» WHAT NEEDS TO BE DONE
List every line of the records below that contains the word "dimensions", matching case exactly.

* BEGIN *

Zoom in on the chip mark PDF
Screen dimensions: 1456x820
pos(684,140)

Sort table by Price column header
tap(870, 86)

* END *
* BEGIN *

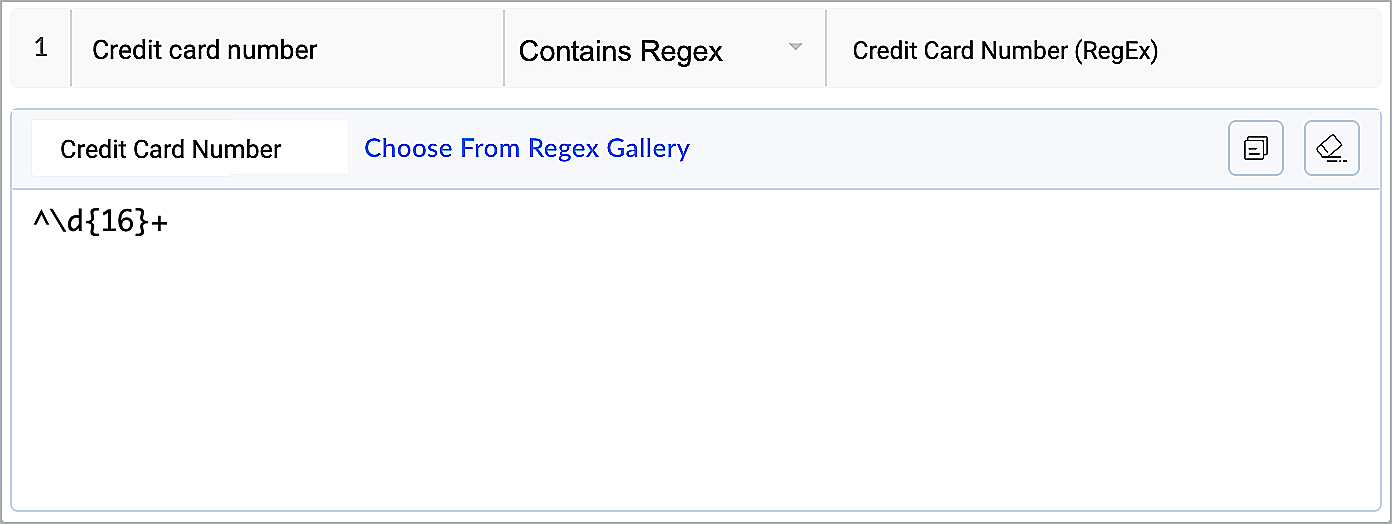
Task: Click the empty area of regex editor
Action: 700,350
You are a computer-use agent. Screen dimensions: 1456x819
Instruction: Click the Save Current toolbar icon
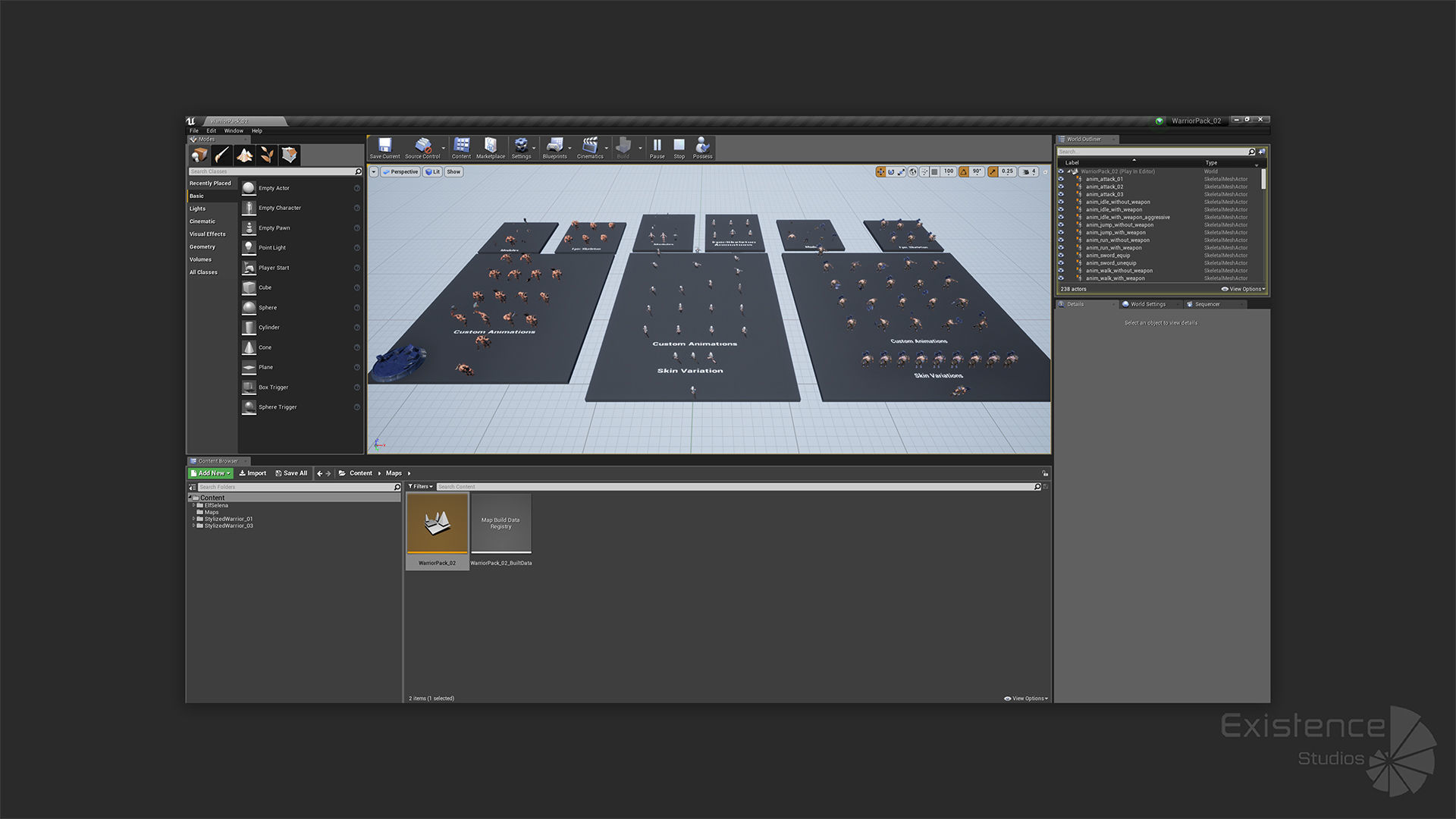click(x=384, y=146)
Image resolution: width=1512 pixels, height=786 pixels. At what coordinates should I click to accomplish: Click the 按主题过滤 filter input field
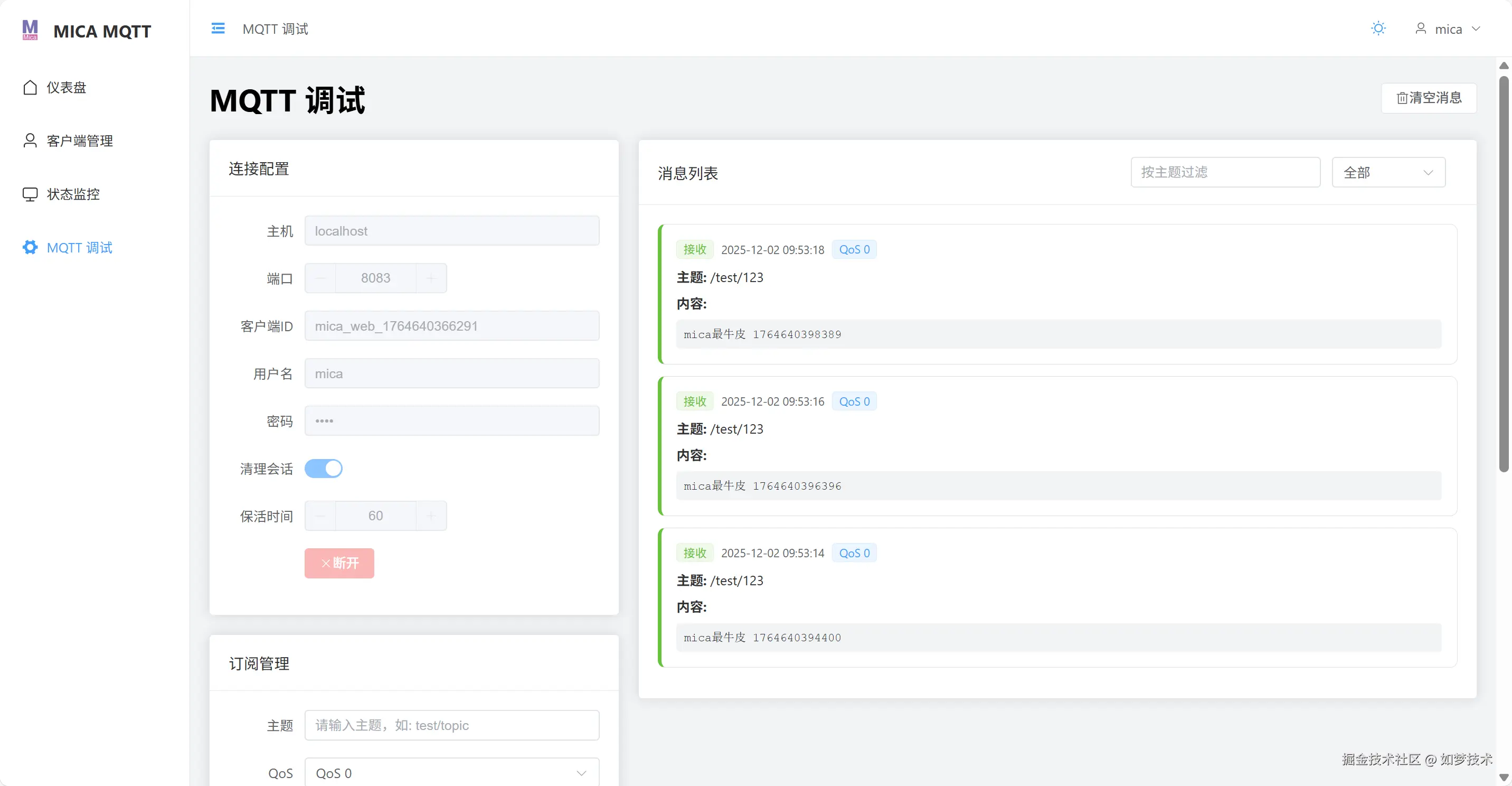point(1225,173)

* END *

» REPLY TO THE EXERCISE
Screen dimensions: 1456x820
You are a computer-use agent. Screen dimensions: 1456x819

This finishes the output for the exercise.